▼

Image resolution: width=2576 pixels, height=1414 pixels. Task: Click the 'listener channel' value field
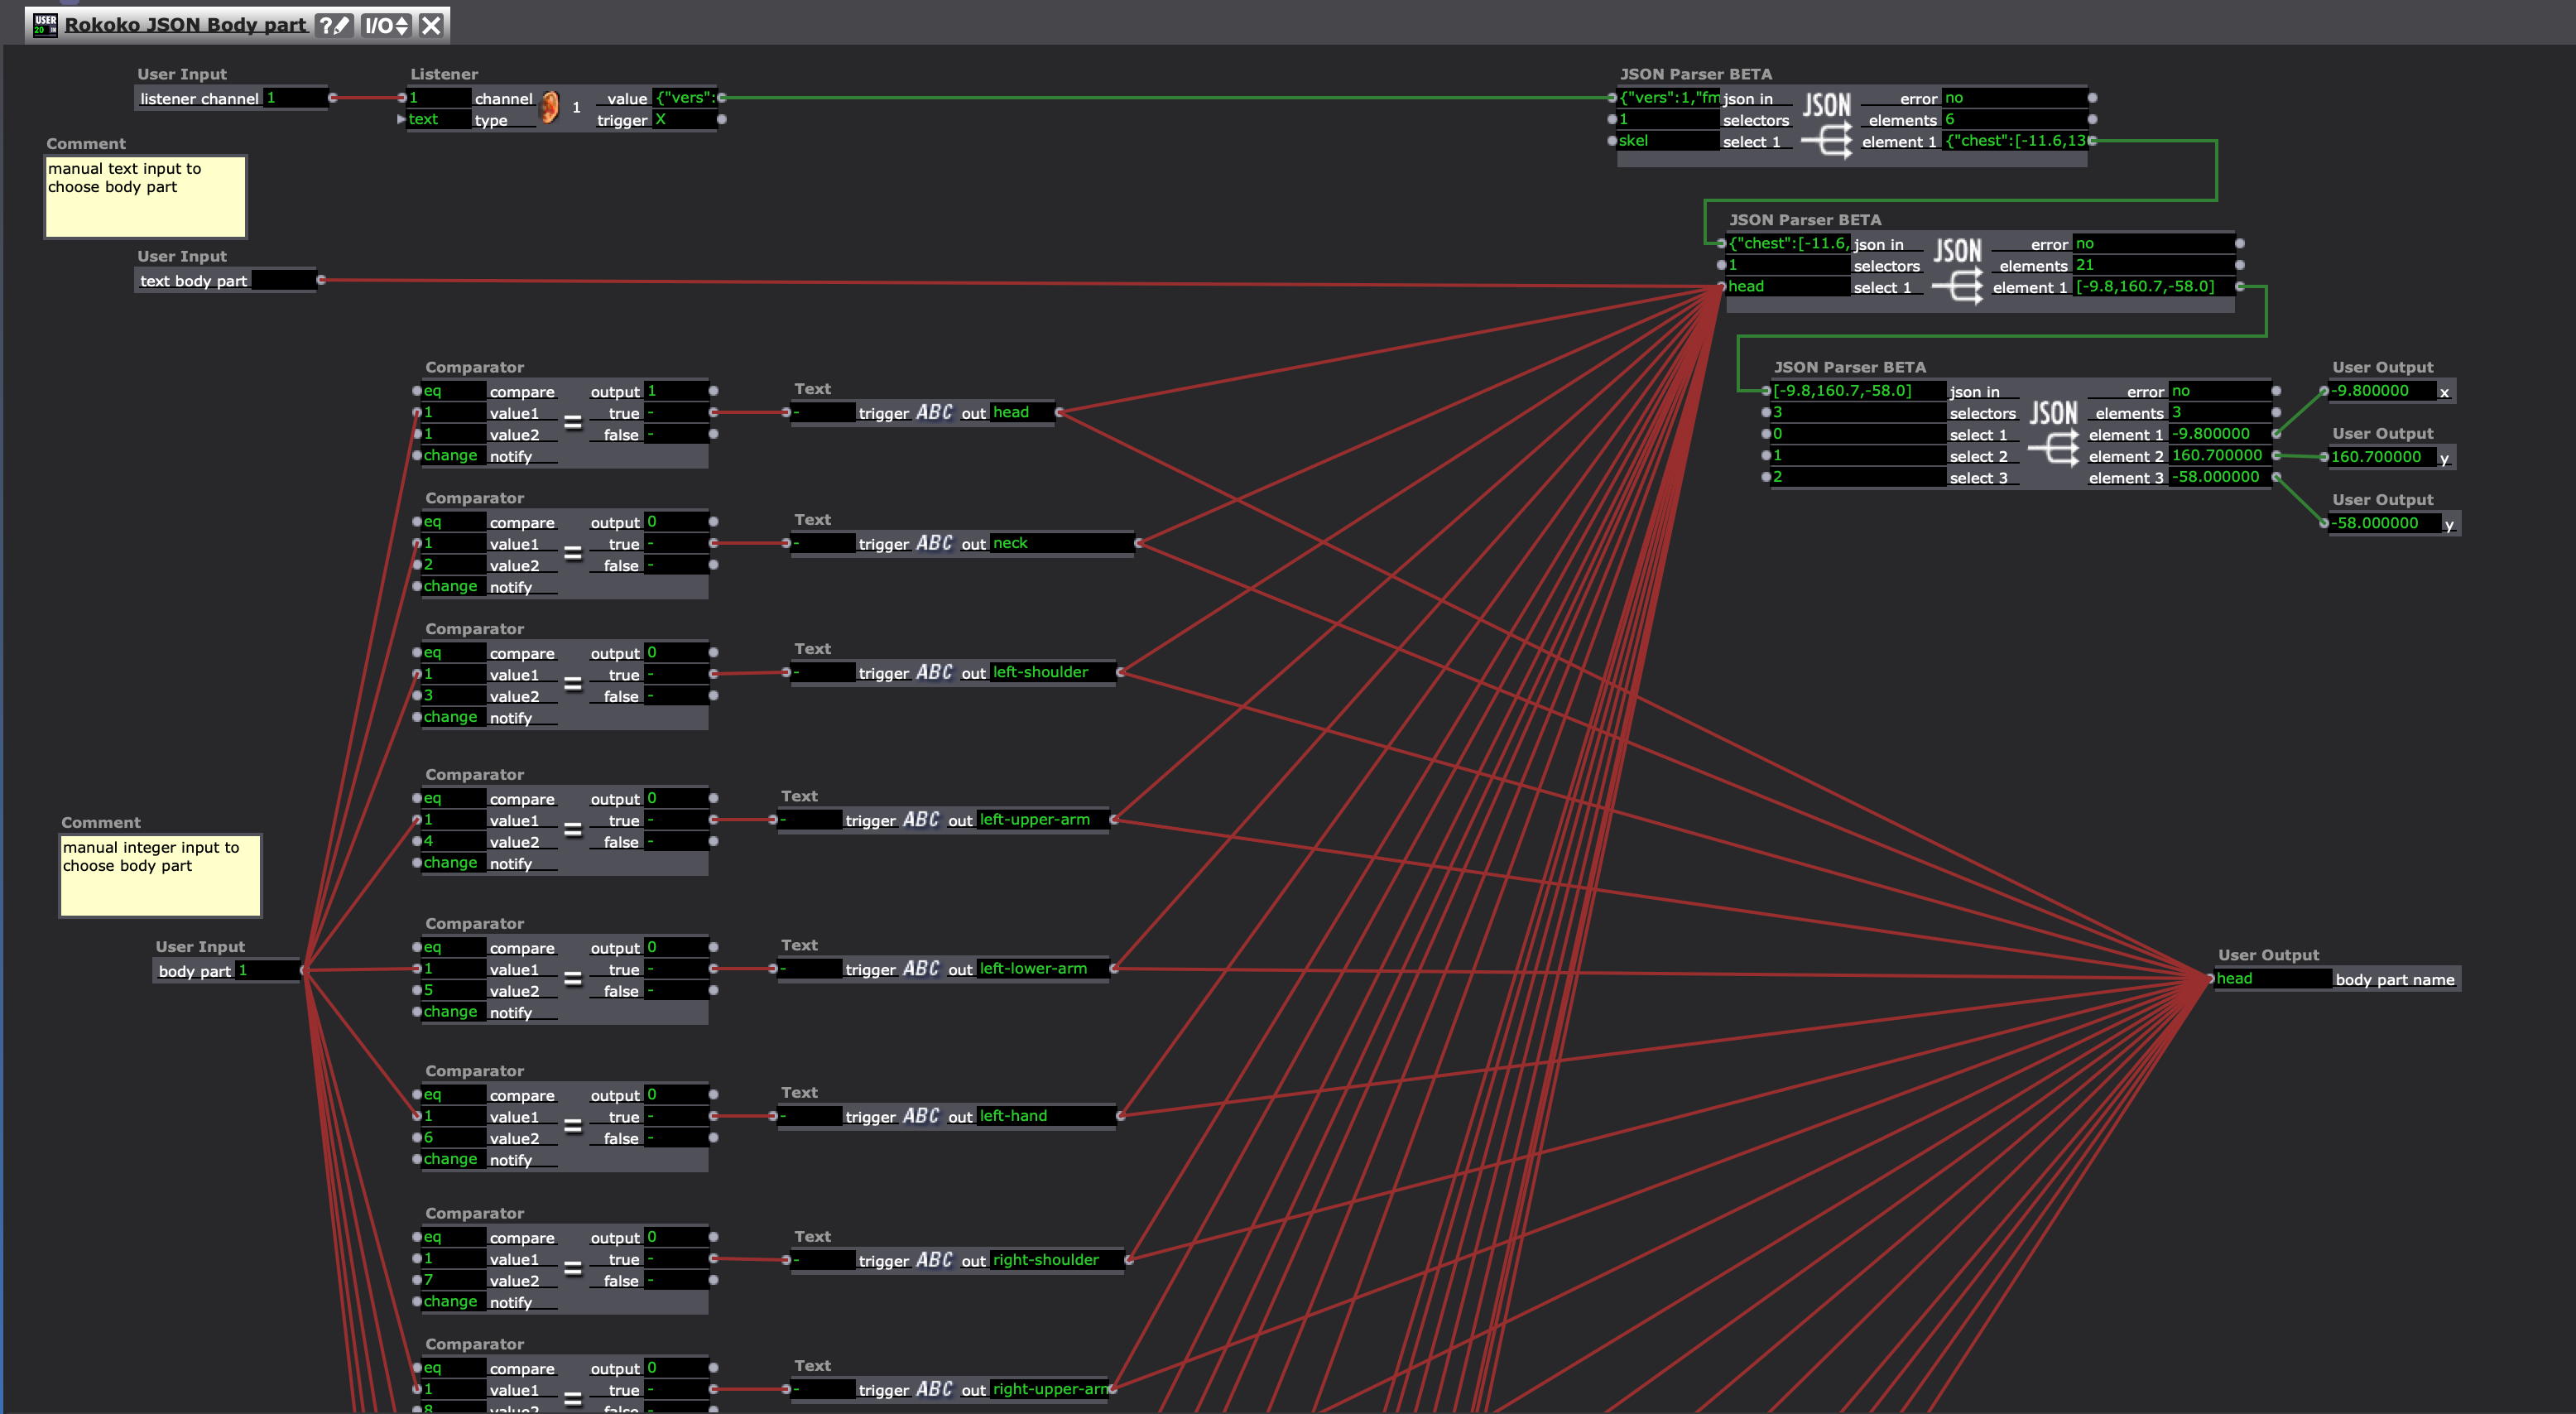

▲
▼

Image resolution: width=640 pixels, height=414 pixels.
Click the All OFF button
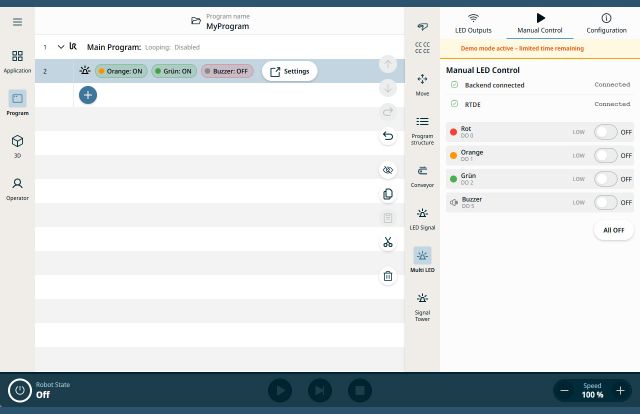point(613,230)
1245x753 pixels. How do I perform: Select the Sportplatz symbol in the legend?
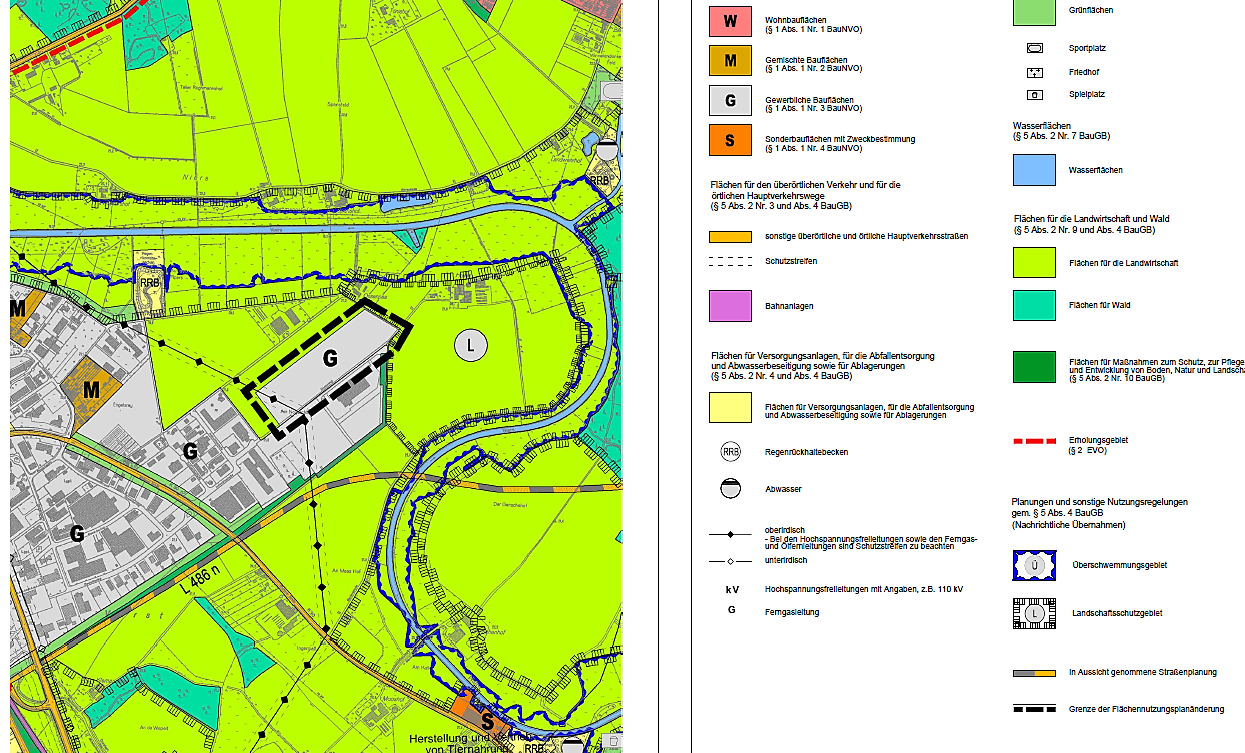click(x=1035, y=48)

▲

The task
Please swap "All OFF button" for "All OFF switch" in the records, starting at the line that contains "Image resolution: width=640" and ending at the line that contains "click(x=1035, y=48)". Return only those lines, otherwise unchanged and without the pictures.

Problem solution
Image resolution: width=640 pixels, height=414 pixels.
Click the All OFF switch
point(613,230)
1245x753 pixels. How do I perform: Select the Sportplatz symbol in the legend?
click(x=1035, y=48)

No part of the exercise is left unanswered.